**GEGEVEN TEKST:**
>>>

Voor incidentele standplaatsen gelden de volgende ‘algemene regels’, zoals bedoeld in artikel 5:18, vijfde lid, onder b van de APV:

  • a.

    Het innemen van een incidentele standplaats is verboden indien dit:

    • 1.

      Leidt of kan leiden tot een verstoring van de openbare orde;

    • 2.

      Schade toebrengt of schade kan toebrengen aan de openbare veiligheid;

    • 3.

      Schade toebrengt of schade kan toebrengen aan de volksgezondheid;

    • 4.

      Schade toebrengt of schade kan toebrengen aan het milieu;

    • 5.

      Schade toebrengt of schade kan toebrengen aan de weg, de bruikbaarheid van de weg belemmert of kan belemmeren, dan wel een belemmering vormt of kan vormen voor het beheer of onderhoud van de weg.

<<<

(Verzamelde gegevensitems)
>>>

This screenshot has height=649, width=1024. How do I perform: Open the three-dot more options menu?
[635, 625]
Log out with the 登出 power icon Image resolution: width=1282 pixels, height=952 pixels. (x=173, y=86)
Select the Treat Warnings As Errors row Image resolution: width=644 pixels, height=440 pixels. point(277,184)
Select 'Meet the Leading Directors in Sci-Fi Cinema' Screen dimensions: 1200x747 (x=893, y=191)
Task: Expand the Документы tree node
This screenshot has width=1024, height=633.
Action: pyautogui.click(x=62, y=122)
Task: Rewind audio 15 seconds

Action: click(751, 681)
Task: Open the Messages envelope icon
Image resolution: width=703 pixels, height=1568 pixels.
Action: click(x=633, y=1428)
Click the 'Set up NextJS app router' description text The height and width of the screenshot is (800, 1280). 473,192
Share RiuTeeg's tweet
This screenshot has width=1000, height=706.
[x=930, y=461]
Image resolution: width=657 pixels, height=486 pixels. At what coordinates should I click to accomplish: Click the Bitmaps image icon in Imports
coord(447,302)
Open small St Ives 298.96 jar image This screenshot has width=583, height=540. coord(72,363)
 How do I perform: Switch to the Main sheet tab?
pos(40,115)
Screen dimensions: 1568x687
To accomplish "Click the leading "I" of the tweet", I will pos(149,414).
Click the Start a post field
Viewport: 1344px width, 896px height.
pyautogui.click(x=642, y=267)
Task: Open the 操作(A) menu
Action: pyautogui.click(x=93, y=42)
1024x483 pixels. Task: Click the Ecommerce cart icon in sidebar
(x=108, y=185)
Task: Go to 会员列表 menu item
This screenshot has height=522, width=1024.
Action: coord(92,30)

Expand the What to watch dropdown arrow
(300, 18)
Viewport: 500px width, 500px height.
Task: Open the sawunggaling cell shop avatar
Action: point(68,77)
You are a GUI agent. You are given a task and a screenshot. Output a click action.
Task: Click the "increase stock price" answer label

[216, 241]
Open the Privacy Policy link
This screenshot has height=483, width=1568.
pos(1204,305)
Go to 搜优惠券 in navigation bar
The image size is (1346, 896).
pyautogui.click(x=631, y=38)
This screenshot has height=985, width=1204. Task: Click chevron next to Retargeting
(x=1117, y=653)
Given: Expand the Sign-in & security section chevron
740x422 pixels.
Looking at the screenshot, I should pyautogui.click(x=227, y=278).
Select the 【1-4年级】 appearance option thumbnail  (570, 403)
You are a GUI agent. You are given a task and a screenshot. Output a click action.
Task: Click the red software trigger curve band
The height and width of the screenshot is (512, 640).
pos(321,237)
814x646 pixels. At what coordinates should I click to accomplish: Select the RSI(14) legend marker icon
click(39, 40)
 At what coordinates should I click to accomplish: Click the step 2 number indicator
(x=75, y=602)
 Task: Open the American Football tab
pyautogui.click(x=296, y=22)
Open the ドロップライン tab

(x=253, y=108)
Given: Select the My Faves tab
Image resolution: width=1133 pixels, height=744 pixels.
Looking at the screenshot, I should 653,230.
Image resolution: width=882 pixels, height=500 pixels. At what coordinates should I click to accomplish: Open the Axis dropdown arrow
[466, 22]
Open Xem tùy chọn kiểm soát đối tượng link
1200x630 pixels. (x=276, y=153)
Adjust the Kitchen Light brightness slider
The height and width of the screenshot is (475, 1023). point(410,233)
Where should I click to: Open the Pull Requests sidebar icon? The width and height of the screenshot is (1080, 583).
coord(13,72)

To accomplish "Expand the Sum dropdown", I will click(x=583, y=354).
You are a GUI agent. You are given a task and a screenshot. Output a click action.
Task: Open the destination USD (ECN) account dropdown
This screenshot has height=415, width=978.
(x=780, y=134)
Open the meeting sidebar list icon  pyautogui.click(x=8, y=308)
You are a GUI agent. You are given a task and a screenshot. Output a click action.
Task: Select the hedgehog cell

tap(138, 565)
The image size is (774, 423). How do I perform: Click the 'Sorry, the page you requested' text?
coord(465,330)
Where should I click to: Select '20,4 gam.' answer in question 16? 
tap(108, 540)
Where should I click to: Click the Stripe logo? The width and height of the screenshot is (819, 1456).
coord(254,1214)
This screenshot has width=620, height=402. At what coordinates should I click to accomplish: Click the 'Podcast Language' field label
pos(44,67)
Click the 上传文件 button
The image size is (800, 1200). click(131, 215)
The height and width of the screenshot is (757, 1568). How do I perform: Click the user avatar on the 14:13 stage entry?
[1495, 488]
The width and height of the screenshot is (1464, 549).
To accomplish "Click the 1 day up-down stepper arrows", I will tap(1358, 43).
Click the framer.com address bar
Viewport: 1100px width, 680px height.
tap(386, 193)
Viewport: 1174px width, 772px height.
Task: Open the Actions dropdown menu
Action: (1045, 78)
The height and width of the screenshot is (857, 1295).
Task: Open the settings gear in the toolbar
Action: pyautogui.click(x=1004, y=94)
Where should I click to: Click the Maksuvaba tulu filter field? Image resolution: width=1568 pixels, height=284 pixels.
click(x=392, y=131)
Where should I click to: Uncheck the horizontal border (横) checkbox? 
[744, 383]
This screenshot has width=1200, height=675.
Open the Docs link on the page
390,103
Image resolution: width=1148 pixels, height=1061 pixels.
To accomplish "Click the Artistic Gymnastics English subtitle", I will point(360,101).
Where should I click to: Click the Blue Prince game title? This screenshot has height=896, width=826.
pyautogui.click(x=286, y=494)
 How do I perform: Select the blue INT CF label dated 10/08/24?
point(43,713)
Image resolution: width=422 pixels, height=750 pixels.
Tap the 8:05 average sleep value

<<<

**WAT JE DOET:**
a – Wijzig in de tekst over incidentele standplaatsen het gedeelte dat begint met de woorden "Schade toebrengt of schade kan toebrengen aan het" en eindigt met "van de weg.". Vervang daarin "milieu" door "landschap".
b – Vervolg de tekst over incidentele standplaatsen na de laatste zin.

**ANTWOORDEN OP VOLGORDE:**
a –
Schade toebrengt of schade kan toebrengen aan het landschap;

    • 5.

      Schade toebrengt of schade kan toebrengen aan de weg, de bruikbaarheid van de weg belemmert of kan belemmeren, dan wel een belemmering vormt of kan vormen voor het beheer of onderhoud van de weg.

b –
  • b.

    De standplaats mag niet worden ingenomen op een locatie waarvoor in de 3 maanden voor de gewenste datum van de inname en in een straal van 100 meter ervan door de standplaatshouder een gelijksoortige standplaats is ingenomen;

  • c.

    De standplaats mag niet worden ingenomen op een locatie waarvoor eerder een standplaats- of evenementenvergunning is verleend.

  • d.

    De standplaats mag niet worden ingenomen op wegen die bedoeld zijn voor gemotoriseerd of fietsverkeer. Deze eis geldt niet voor de locaties Parkeerplaats Willibrorduslaan en Parkeerplaats De Pracht;

  • e.

    In voetgangersgebieden en op trottoirs dient er een doorgang te zijn van minimaal 1,50 meter;

  • f.

    Bluswatervoorzieningen dienen volledig vrijgehouden te worden en voor onmiddellijk gebruik (door de brandweer) bereikbaar;

  • g.

    Toegangen of uitgangen van naastgelegen gebouwen mogen niet worden versperd of belemmerd;

  • h.

    De standplaats moet op ten minste 5,0 meter afstand van opslagen en gebouwen te worden geplaatst en ten minste 3,50 meter van erfafscheidingen;

  • i.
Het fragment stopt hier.